What the task requires: Report the count of lines in the listing below that include the string "computer", with no other text.

Supplied data:

###

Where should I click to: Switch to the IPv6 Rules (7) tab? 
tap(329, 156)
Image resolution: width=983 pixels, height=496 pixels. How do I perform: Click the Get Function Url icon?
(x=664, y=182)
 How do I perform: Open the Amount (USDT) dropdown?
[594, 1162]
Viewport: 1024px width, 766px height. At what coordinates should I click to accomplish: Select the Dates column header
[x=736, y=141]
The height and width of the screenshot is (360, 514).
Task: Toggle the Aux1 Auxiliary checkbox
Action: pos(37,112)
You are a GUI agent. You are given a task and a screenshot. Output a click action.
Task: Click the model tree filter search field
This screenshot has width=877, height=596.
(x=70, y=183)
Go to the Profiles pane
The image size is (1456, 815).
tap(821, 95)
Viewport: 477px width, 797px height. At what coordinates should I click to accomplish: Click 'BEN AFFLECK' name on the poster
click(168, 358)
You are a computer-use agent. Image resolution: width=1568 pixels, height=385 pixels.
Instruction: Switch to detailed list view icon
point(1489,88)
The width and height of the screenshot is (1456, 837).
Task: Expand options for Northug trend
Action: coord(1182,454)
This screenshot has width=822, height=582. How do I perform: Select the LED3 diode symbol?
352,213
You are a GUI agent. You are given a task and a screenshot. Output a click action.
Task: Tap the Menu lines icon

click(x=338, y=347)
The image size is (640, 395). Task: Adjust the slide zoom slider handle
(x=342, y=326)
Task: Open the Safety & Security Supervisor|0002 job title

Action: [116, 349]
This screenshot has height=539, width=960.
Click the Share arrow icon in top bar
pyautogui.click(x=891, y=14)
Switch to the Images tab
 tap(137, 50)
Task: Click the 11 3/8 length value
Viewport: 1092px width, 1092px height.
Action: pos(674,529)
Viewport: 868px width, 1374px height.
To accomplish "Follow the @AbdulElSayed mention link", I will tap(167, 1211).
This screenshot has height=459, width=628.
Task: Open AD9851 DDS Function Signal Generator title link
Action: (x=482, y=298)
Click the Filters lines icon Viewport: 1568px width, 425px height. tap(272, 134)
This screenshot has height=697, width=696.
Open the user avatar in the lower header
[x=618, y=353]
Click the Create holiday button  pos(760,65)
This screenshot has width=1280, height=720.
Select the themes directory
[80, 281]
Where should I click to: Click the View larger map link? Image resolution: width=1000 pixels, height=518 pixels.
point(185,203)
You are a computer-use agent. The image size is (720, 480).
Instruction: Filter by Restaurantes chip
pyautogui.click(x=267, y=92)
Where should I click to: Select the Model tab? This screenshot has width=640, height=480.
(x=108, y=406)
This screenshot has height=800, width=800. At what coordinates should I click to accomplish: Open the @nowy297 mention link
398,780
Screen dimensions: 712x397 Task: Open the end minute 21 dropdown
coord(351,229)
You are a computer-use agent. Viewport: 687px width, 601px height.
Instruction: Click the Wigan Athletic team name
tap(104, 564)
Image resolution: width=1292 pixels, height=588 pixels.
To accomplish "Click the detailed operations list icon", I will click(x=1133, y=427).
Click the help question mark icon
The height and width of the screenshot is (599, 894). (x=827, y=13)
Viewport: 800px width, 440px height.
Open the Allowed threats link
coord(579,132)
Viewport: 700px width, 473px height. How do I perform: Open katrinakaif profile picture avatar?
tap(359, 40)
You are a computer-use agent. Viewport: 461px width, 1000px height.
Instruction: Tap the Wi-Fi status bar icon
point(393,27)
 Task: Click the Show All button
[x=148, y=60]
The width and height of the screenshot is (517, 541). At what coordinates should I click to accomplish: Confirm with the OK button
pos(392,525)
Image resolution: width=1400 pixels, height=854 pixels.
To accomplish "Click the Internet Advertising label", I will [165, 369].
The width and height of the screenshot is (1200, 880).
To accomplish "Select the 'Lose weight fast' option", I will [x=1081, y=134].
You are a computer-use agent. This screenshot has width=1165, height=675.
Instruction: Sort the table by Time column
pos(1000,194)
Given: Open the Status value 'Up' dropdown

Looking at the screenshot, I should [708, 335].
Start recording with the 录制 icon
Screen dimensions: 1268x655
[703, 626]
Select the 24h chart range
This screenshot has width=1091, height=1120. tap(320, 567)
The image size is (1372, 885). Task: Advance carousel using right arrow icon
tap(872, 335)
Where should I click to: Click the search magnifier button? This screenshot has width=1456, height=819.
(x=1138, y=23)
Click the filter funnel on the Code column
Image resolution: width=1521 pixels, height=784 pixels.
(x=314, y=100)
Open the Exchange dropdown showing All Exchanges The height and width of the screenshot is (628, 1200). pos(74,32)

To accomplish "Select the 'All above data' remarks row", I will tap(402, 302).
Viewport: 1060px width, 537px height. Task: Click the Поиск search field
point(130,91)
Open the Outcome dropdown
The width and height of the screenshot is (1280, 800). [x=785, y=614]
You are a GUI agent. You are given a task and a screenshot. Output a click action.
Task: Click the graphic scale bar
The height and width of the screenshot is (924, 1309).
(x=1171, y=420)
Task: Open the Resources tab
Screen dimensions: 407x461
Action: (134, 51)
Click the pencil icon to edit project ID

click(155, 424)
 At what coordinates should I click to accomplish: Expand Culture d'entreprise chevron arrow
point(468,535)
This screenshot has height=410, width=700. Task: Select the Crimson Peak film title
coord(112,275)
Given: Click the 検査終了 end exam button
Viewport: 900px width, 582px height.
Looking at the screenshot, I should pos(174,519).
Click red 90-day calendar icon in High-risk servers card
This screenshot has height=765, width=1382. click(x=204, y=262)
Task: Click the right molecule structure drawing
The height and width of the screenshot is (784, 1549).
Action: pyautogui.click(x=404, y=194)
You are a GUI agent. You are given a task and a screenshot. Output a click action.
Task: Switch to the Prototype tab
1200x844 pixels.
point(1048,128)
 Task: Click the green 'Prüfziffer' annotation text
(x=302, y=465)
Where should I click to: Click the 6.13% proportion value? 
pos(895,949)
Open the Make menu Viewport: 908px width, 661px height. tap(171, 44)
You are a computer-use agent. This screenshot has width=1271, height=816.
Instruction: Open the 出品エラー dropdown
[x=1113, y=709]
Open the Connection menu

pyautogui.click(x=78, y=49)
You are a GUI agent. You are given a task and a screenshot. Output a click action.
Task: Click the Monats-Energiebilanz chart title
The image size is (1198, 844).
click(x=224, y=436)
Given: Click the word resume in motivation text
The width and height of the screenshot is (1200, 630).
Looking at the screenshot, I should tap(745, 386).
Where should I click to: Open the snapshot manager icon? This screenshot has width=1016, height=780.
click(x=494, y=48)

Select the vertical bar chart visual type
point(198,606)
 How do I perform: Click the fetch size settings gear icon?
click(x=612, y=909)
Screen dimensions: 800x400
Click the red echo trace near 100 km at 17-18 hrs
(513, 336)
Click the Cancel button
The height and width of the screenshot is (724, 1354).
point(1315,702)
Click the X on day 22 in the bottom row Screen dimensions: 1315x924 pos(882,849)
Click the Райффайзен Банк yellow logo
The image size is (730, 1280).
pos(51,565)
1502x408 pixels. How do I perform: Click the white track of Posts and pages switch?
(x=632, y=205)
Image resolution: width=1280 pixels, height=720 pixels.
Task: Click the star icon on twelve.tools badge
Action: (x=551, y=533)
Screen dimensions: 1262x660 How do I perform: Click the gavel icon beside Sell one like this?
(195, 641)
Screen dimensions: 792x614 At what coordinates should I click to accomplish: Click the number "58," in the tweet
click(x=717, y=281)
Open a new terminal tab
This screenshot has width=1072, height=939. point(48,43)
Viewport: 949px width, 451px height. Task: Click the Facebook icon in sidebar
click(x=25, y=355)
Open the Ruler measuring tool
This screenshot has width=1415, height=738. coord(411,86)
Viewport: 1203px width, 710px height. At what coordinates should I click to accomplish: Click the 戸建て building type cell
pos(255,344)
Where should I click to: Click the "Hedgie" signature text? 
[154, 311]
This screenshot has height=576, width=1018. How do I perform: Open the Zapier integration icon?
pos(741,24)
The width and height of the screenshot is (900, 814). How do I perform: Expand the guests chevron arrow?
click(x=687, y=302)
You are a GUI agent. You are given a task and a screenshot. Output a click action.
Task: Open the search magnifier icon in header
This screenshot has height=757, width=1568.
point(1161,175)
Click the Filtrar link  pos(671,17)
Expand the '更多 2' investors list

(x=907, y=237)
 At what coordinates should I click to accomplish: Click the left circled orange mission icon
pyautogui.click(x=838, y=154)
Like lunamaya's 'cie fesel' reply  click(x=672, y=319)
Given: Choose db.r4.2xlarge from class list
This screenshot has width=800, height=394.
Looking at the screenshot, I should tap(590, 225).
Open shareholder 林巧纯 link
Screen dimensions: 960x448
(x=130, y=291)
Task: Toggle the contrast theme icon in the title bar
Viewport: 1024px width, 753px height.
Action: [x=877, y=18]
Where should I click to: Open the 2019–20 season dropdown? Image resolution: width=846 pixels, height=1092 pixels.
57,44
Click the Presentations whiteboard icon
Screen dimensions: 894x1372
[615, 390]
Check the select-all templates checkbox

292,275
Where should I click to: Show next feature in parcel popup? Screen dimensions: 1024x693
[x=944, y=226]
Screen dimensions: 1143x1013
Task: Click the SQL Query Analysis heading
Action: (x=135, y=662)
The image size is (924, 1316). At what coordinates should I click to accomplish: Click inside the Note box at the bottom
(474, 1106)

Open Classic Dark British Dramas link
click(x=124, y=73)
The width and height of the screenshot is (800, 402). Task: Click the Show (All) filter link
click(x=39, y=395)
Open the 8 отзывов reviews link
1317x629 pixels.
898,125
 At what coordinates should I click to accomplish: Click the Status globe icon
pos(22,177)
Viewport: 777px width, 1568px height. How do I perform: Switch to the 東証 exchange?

###

Result below: 6